All About Net Carbs
Bariatric surgery patients have a strict diet. It’s usually high in protein, and that may be what you hear about most often. But the diet is usually low in carbs, too. What are carbohydrates, and how do they relate to net carbs? How can you best count your carbs and keep them low as you lose weight and try to eat healthy foods?
Understanding carbohydrates and knowing how to keep them in check is important for weight loss and health. This is what you should know about types of carbs, how to calculate net carbs, and net carbs in common foods.
Types of Carbohydrates in Foods
The main types of carbohydrates in foods are sugars, starches, and dietary fiber. Sugars and starches have different effects on your body compared to dietary fiber. When it comes to how to calculate net carbs, you’ll see this difference reflected.
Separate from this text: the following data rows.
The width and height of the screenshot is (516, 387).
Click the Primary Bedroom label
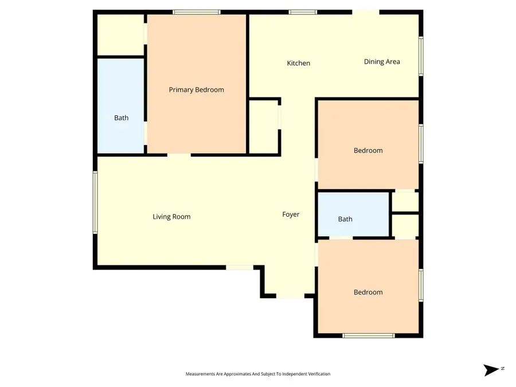(196, 90)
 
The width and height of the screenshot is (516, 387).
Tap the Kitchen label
(298, 63)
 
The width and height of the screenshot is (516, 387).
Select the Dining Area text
(382, 62)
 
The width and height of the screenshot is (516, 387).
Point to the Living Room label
(171, 217)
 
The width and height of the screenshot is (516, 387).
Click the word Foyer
(291, 214)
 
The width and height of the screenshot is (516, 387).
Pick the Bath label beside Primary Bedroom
(121, 118)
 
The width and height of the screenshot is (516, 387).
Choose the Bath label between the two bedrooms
(345, 219)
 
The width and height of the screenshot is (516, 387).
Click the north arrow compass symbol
(491, 370)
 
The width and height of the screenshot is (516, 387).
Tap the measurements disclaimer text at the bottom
(257, 374)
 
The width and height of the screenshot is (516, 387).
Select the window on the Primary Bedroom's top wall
(197, 12)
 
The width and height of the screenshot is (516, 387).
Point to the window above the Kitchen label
(303, 12)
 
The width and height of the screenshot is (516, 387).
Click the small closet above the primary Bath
(120, 35)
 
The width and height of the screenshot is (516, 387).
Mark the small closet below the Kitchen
(264, 127)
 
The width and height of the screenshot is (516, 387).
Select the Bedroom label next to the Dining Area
(368, 151)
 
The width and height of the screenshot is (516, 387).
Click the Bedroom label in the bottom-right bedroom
(368, 292)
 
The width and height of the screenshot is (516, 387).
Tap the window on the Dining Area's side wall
(421, 56)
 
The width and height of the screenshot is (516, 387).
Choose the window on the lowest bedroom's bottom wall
(369, 335)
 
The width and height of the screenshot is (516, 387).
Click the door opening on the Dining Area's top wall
(365, 12)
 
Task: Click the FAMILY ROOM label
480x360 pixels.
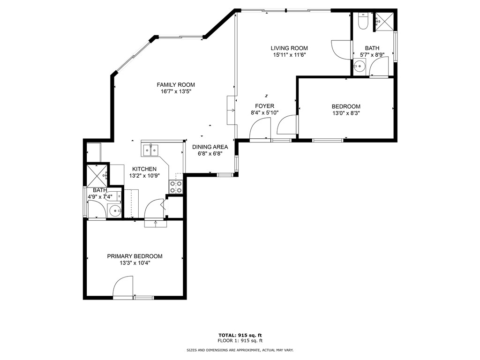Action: pyautogui.click(x=176, y=85)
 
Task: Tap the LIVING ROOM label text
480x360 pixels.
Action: pyautogui.click(x=289, y=48)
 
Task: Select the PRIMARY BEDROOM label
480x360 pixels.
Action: pyautogui.click(x=135, y=256)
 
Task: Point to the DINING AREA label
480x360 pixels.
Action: pyautogui.click(x=210, y=147)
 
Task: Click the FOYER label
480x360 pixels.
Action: pyautogui.click(x=264, y=106)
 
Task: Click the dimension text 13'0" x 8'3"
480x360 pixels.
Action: pyautogui.click(x=346, y=112)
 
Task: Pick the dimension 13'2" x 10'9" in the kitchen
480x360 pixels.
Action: pyautogui.click(x=144, y=176)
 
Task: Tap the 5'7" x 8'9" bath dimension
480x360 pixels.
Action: pyautogui.click(x=372, y=54)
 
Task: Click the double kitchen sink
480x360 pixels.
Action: pyautogui.click(x=150, y=150)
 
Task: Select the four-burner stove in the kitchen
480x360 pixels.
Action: pyautogui.click(x=176, y=187)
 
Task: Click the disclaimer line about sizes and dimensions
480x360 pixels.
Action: pyautogui.click(x=240, y=350)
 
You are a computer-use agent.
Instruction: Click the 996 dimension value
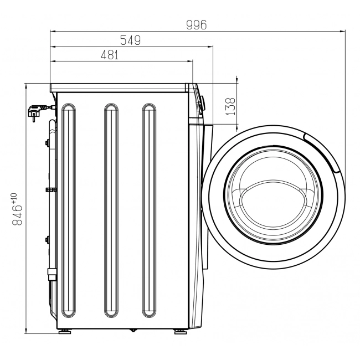tap(196, 25)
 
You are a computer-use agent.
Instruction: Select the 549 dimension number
tap(130, 40)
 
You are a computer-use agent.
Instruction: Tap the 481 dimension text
tap(110, 55)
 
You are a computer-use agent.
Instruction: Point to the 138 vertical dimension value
tap(231, 106)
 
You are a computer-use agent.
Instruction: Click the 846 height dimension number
tap(18, 214)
Sugars are simple carbohydrates. Some foods are natural sources of sugar. Fruit, milk, legumes, and vegetables have different amounts of different types of natural sugar. Added sugars are put into foods to sweeten them or provide other functional properties. Desserts, sugar-sweetened beverages, condiments, candy, and flavored oatmeal and yogurt can have added sugars.
Starches are complex carbohydrates. They are long chains of sugars. Your body breaks down starches into sugars. Foods with lots of starches include starchy vegetables, such as potatoes, yams, and corn, breads, cereals, other grain products, and legumes, such as beans, split peas, and lentils.
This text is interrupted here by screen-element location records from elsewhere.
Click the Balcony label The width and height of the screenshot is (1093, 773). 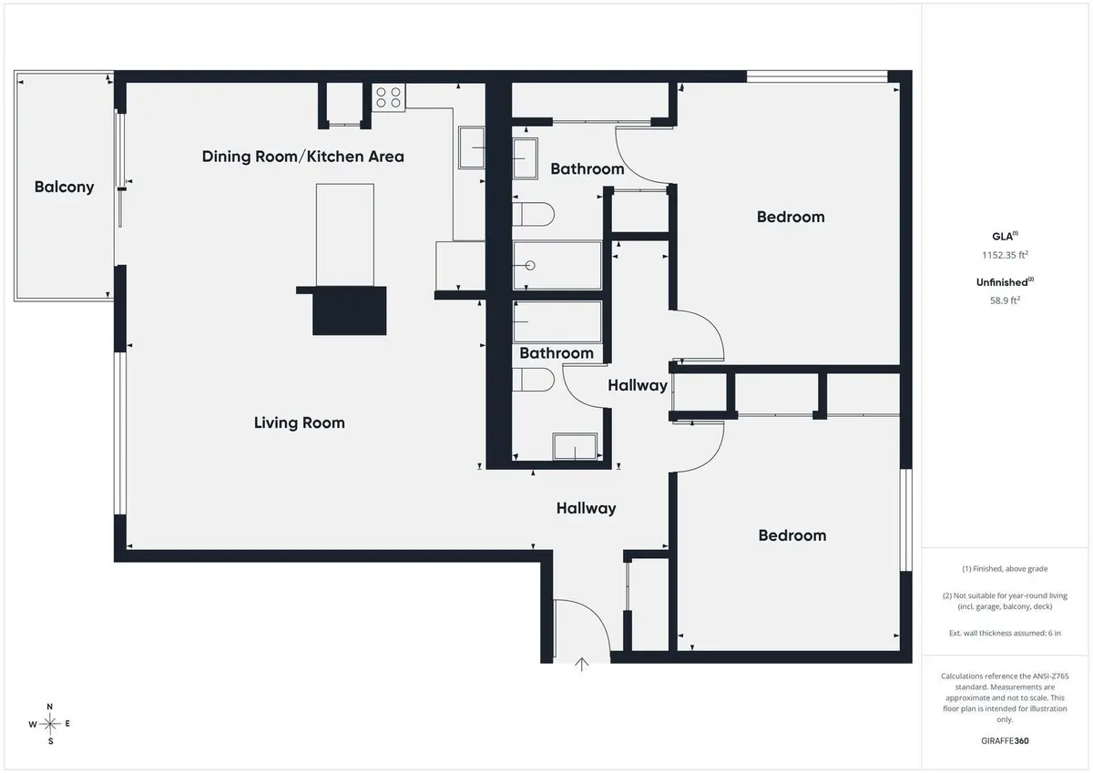[64, 187]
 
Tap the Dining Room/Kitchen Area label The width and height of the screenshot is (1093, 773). [303, 157]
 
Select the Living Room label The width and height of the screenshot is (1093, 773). [299, 422]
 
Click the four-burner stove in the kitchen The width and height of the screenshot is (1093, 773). [388, 97]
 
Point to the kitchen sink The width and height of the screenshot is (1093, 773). [472, 147]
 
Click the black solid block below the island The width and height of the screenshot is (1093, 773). [350, 310]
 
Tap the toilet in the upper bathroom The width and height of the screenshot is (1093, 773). [534, 214]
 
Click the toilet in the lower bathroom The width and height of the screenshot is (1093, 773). [534, 380]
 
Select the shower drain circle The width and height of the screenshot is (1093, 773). [530, 265]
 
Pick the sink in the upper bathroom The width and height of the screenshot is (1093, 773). [525, 158]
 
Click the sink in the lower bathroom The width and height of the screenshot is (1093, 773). [575, 446]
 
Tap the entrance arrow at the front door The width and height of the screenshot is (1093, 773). [582, 665]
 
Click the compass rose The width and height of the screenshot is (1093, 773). [50, 724]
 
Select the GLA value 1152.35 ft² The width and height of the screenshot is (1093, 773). [1006, 255]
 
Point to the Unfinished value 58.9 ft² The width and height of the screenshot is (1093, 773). [1006, 300]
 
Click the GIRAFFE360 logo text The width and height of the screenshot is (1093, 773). [1006, 741]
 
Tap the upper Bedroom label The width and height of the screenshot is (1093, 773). [791, 217]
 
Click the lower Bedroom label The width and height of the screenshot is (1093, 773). [792, 535]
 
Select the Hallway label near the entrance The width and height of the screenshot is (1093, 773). [586, 509]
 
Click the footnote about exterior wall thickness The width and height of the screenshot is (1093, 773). [1006, 633]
Dietary fiber is another type of carbohydrate. Your body cannot break it down. That’s why fiber doesn’t contribute to spikes in blood sugar. It can actually reduce spikes in blood sugar that sugars and starches can cause. It can be added to processed foods, but it is naturally found only in plant foods, such as vegetables, whole grains, fruits, nuts, seeds, and legumes.
How to Calculate Net Carbs
Net carbs are also called the digestible or impact carbs. It’s not hard to learn how to calculate net carbs for a serving of food. You don’t have to worry about sugars and starches by themselves. Just look at total carbs, dietary fiber, and sugar alcohols.
Start by looking at the number of grams of total carbs in a serving of a specific food. Then look at the number of grams of dietary fiber in that same serving of that food. Subtract the number of grams of dietary fiber from the grams of total carbs, and you get the net carbs. Now you know how to calculate net carbs!
Examples of How to Calculate Net Carbs
These are some examples of how to calculate net carbs in some different types of foods with carbohydrates.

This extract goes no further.